When I say this book has typos: I mean, it has plenty of typos. I marked 50 in the first 100 pages then gave up. Most are trivial errors in Mathematica code, e.g., missing commas or misplaced braces, that are easily seen by the reader or discovered as soon as you type the code into Mathematica, and in these cases the fixes are obvious so there’s no problem. In some places the typo isn’t so obvious but you can tell from context what’s wrong. Elsewhere there are copy-and-paste errors where two Mathematica examples, supposedly different ways to do something, are in fact identical. Two of the plots, if you actually execute their code, produce slightly different results from the (correct, intended) picture in the book.

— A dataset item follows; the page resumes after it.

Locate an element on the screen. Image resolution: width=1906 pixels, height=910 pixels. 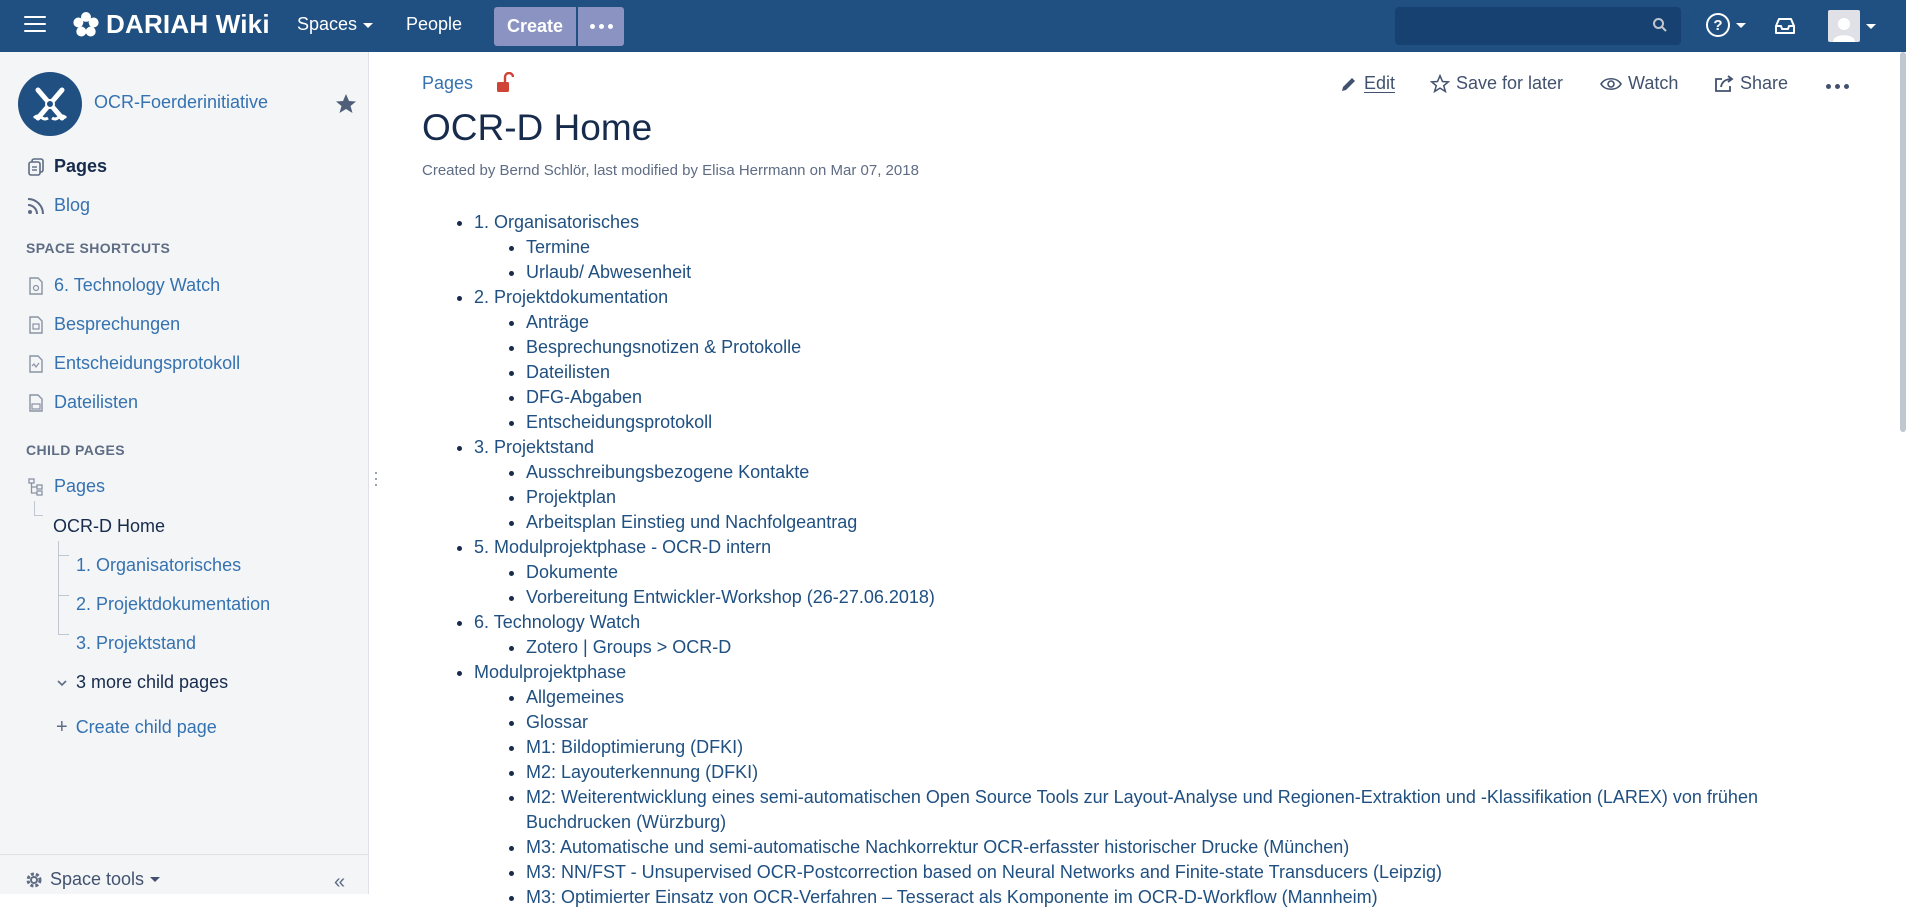
page-link: Arbeitsplan Einstieg und Nachfolgeantrag is located at coordinates (692, 522).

Several times an equation being discussed has different variables in the text (e.g., “a”) than in the code sample (e.g., “x”), or even in two consecutive sentences in the text! In a couple of places in the text , the variable is in one place in a sentence the Greek letter $\theta$ and in another place in the same sentence the word “theta”.
In one remarkable type (page 101) the discussion in the book, having previously encouraged the use of the online Inverse Symbolic Calculator, wants to make the point that you shouldn’t rely on the results from the ISC: you use them as a suggestion, and validate them some other way. This is a good point, but the example it gives is totally bollixed up. The authors show a calculation of a particular integral giving a specific 10-digit numerical value. Then they look it up using the ISC and get a suggestion for a formula for this value that matches to 10 digits. Then they say that if you actually calculated the integral beyond 10 digits it becomes obvious that the value of the integral is not the value of the formula. The problem is: The numerical value they give for the integral has its last two digits transposed. And THAT transposed value is the one they looked up in the ISC (which I determined by plugging the formula into Mathematica and getting its numeric value to 10 digits). So no wonder it didn’t match! The point of the paragraph is still valid; the example was broken, because of a bad copy of the value from Mathematica into the text!
Why am I harping on these typos so much when I say they don’t really affect the content of the book, which his still excellent? Pique! It is hard to write a book, I know. So hard, that even though I’d like to sometime write a technical book of my own I haven’t done it yet and doubt I ever will. I have a lot of respect for book authors for writing books. One of the authors of this book, Borwein, has written 10 books (and hundreds of papers). What is so difficult for me to do is apparently so easy for him that he can just write ’em and publish ’em and get on to the next thing, without even worrying about the details. Couldn’t he have found an undergraduate who would have proofread the book, typing the expressions into Mathematica, for $100, or even just brownie points? Where’s the pride? See: it is just my pique getting scratched in these last 4 paragraphs. Don’t let it stop you from learning from this very good book.)